EXERCISE:
Please write out only the lines from the one containing "This screenshot has width=1010, height=650." through the last line of the listing. Do not include pictures.
━━ RECORDED DATA ━━
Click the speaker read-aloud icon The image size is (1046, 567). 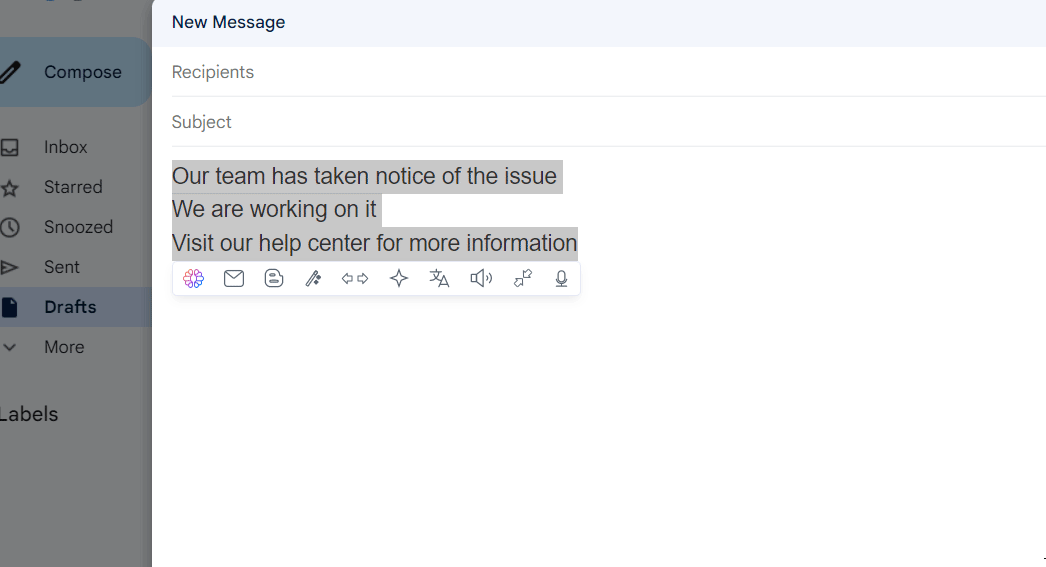481,279
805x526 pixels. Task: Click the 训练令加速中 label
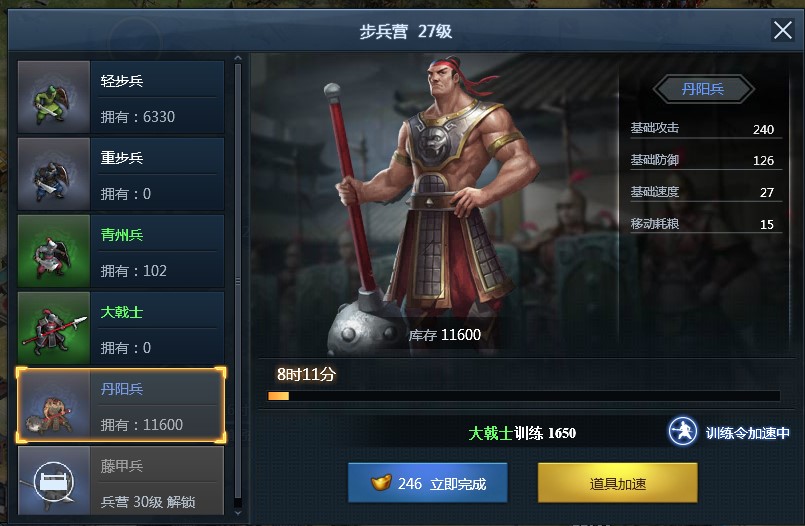pyautogui.click(x=748, y=433)
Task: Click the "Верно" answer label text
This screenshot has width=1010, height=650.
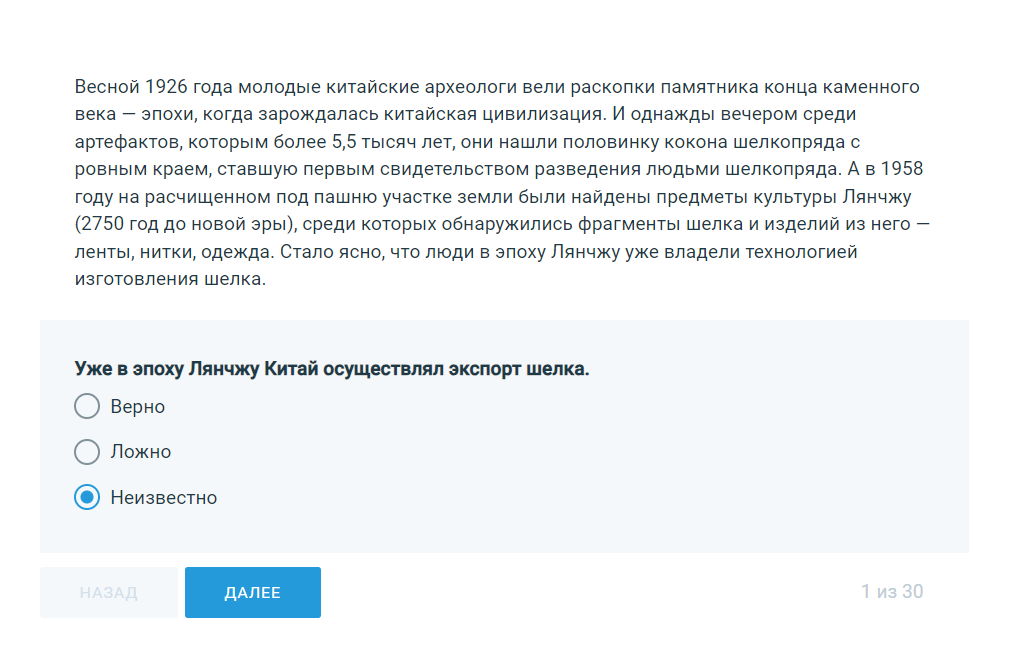Action: tap(138, 407)
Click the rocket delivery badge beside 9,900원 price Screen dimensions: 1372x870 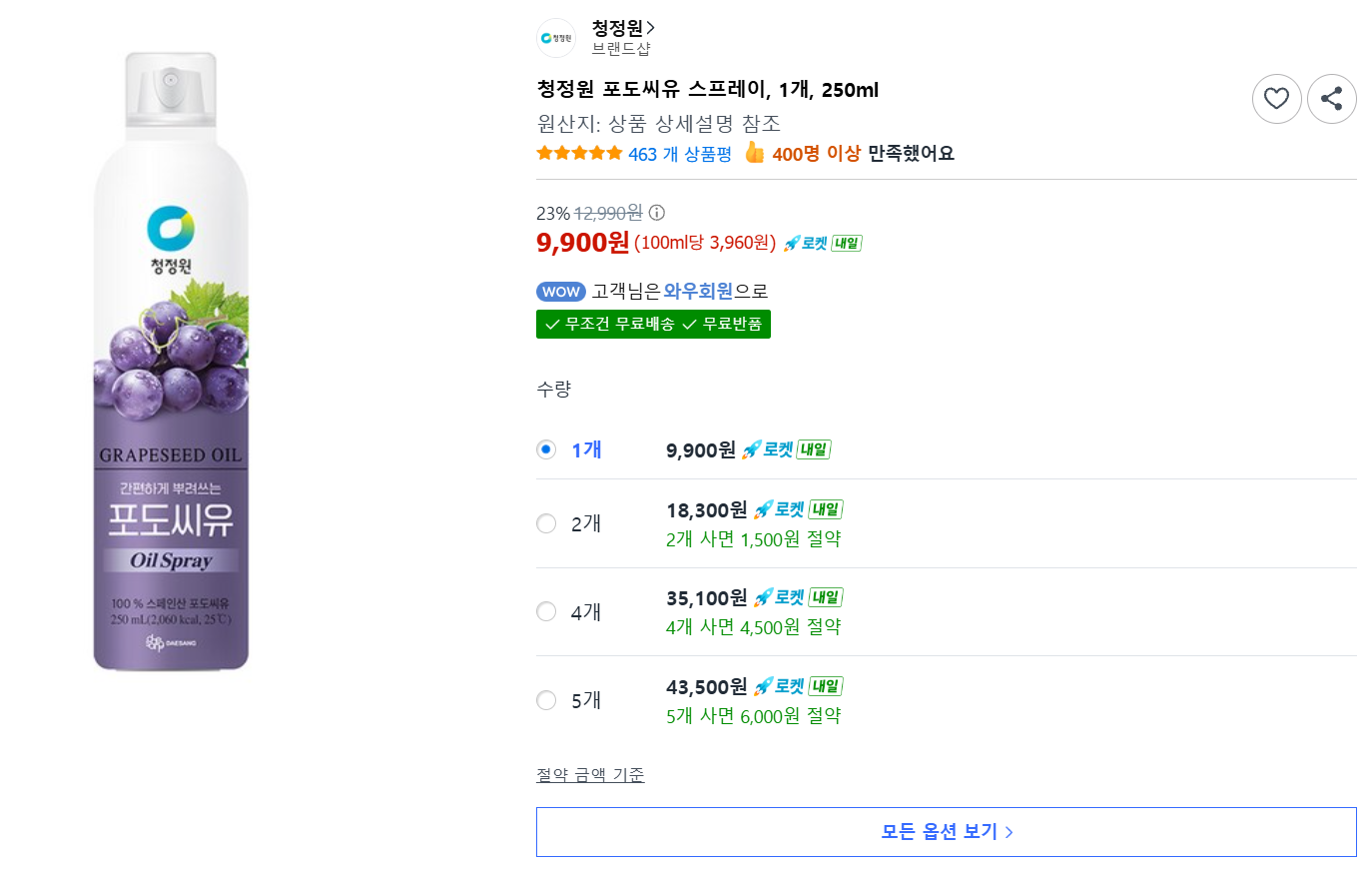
━━━
WRITTEN SOLUTION:
This screenshot has width=1010, height=650.
Action: tap(138, 407)
Click the rocket delivery badge beside 9,900원 price Screen dimensions: 1372x870 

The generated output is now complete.